While we wait, I've been working on a small side project, transforming a drab back porch into a functional and beautiful "butler's pantry" style extension of the new kitchen.
The back porch was already functional with tons of cabinet space. But the cabinets were old and boring, the countertop was a white, plastic laminate with several stains and the whole space was painted what my husband likes to call "mental institution yellow." There wasn't much of a budget left for this space so the fixes had to be cheap and easy enough to do myself.
Step 1: New Paint!
Behr's "Tsunami" paint color is one of my favorites and has transformed at least one room in every place I've lived for the past few years. I used it in the office in this house (and the office in my last house) and knew it would be perfect for the porch.
The true color is quite a bit darker and bluer than this swatch. Because the color is so rich, it works really well in small spaces and can be great for rooms without much natural light (like the office) but it is especially beautiful in light-filled rooms. Buy the highest quality paint and primer in one that you can. With a color this rich, two coats thoroughly obliterated the "mental institution yellow."

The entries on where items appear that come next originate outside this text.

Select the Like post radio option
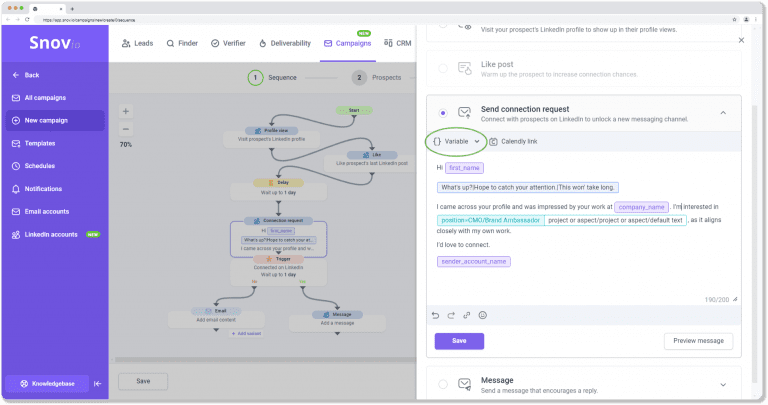This screenshot has width=768, height=405. point(443,68)
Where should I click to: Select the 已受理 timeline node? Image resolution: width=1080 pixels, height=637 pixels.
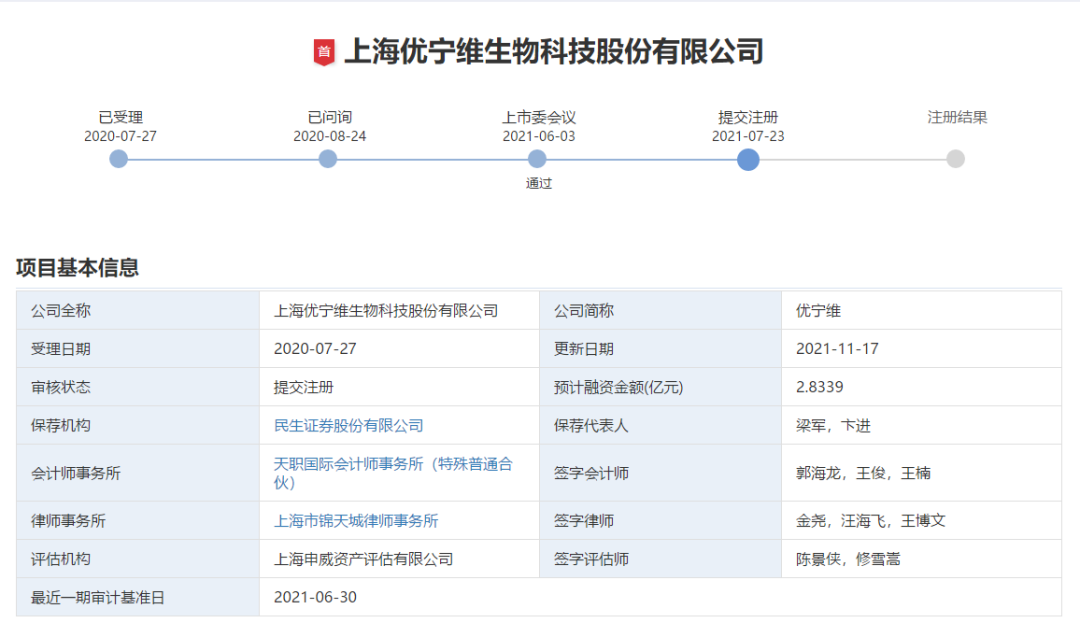pyautogui.click(x=119, y=159)
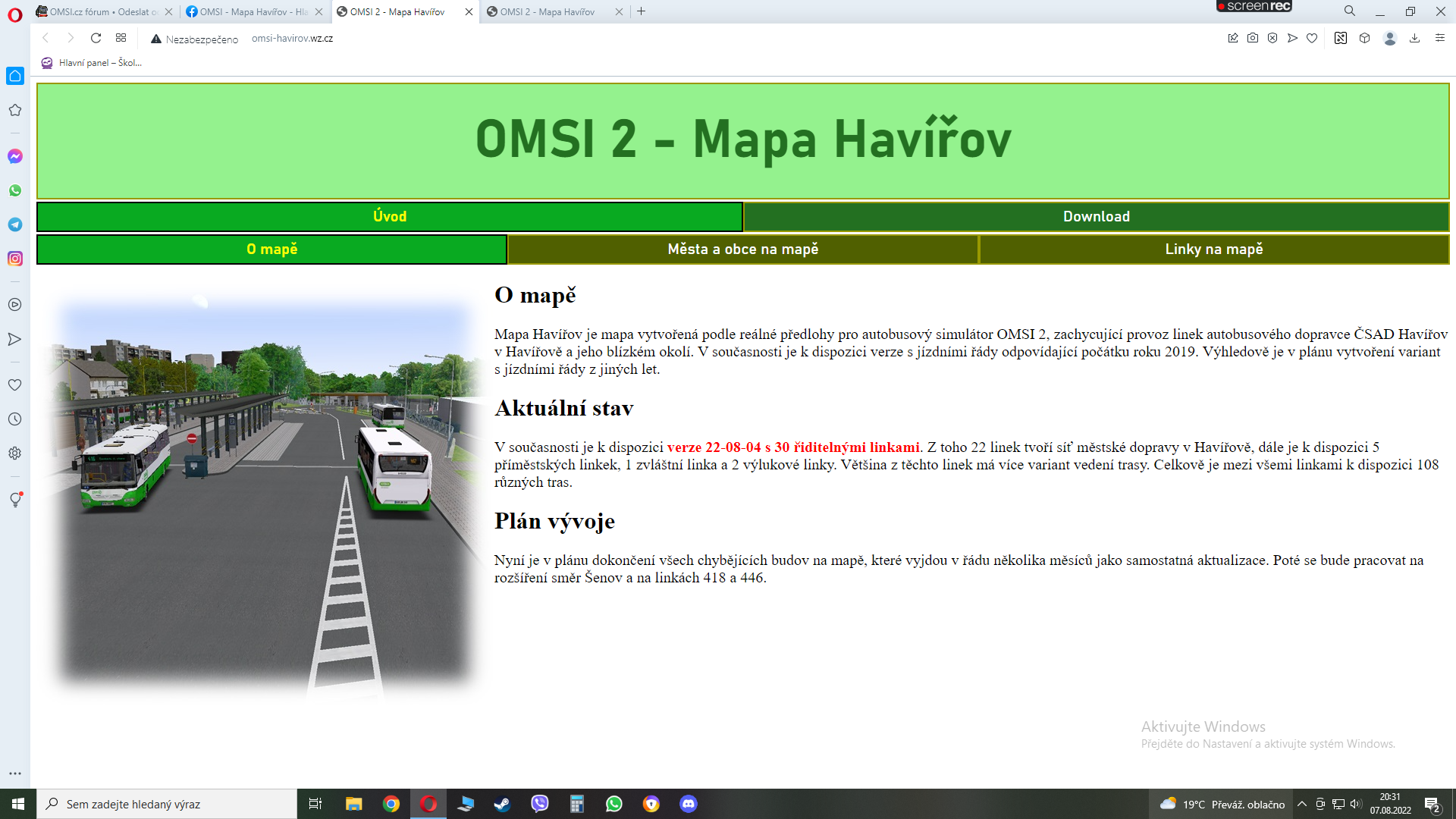This screenshot has height=819, width=1456.
Task: Expand Opera sidebar three-dots menu
Action: click(15, 774)
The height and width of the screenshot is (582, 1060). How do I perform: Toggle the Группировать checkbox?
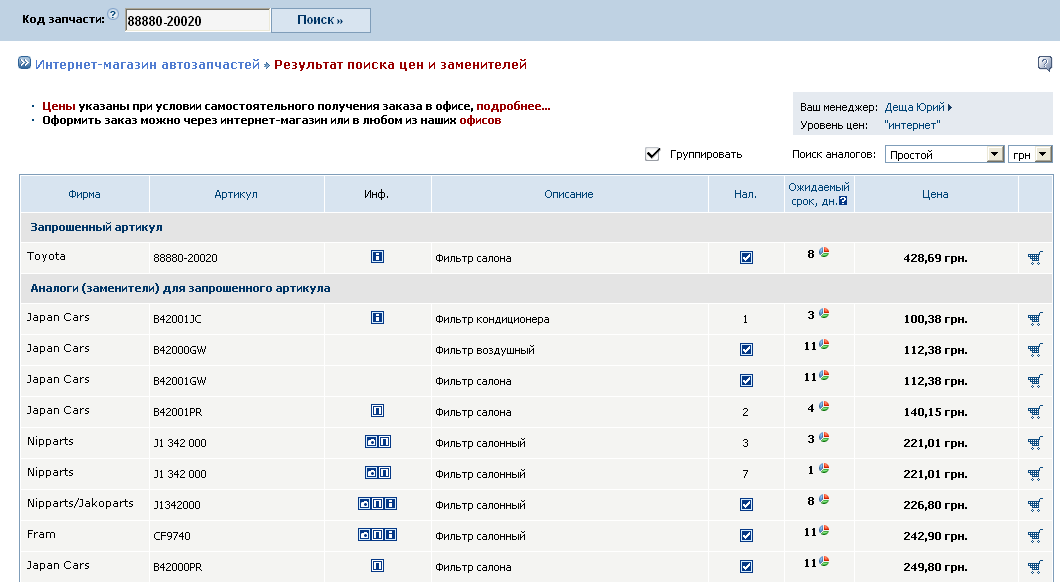click(653, 154)
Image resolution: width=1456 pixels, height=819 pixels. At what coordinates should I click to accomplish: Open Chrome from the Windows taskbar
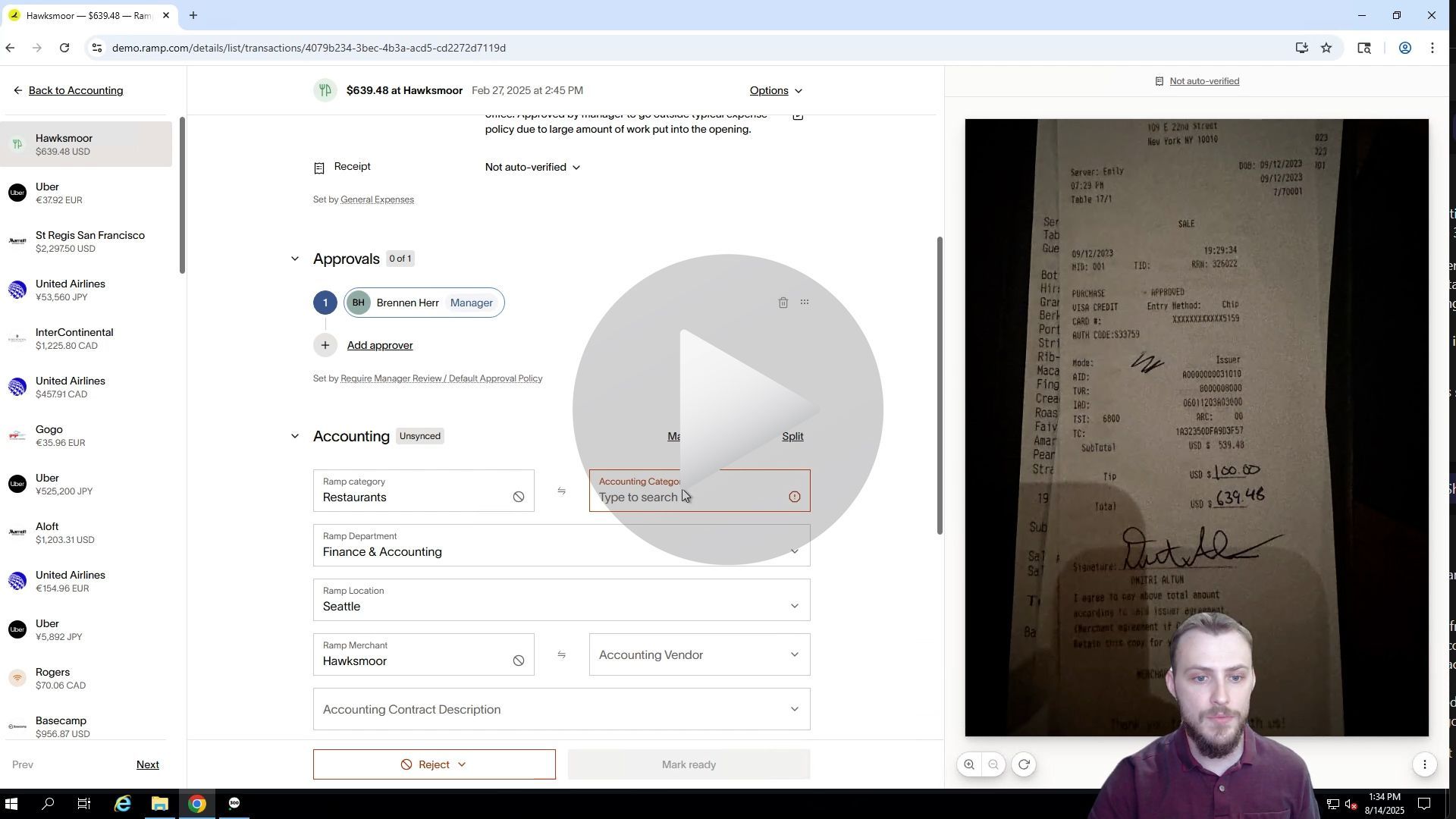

Step 2: New Cabinets (sort of)!
The cabinets on the porch were good quality and in great shape but so boring. Because they were covered in a plastic laminate, they couldn't be painted and there was not room in the budget for new cabinets or cabinet doors. I settled on a simple but effective fix--new knobs. I knew I wanted to bring a little bling into the space and decided a chunky gold knob would do the trick. I wanted something reminiscent of a disco ball and found 1 1/4 inch spherical brass knobs from Ballard Hardware.
Unfortunately, the were $8 each and I needed 24 of them! I was not going to spend $200 on cabinet fixtures for so I turned to Ebay and found a set of 8 used knobs. They had great patina and took care of 1/3 of my cabinets for $20 total! I continued to search Ebay and over the next two weeks found two more sets of the same knobs eventually accumulating all that I needed (plus some extras) for about $60! I gave the cabinets a good wash and, with the new knobs, they were totally transformed!
I removed the set of bottom middle cabinets to make room for a Jenn Air Wine Cooler that had been given to me about a year ago when I was in the early phases of planning the kitchen renovation.
With this new addition, the new "butler's pantry" was almost complete!
Step 3: New Countertop
Originally, I wanted to match the back porch countertop to the rest of the kitchen counters but, in a fit of impatience, I opted to go with a simple butcher block from Ikea in order to speed things along.
Made of solid oak overlaid ply-wood, the Ikea Mollekulla Oak Countertop came in at $199 and was easy to trim to size at home. It can be cleaned and treated like a regular butcher block and made for a practical, inexpensive and easy to care for surface for this functional workspace.
Since the Wine Cooler was a freebie, the whole renovation was completed for around $300!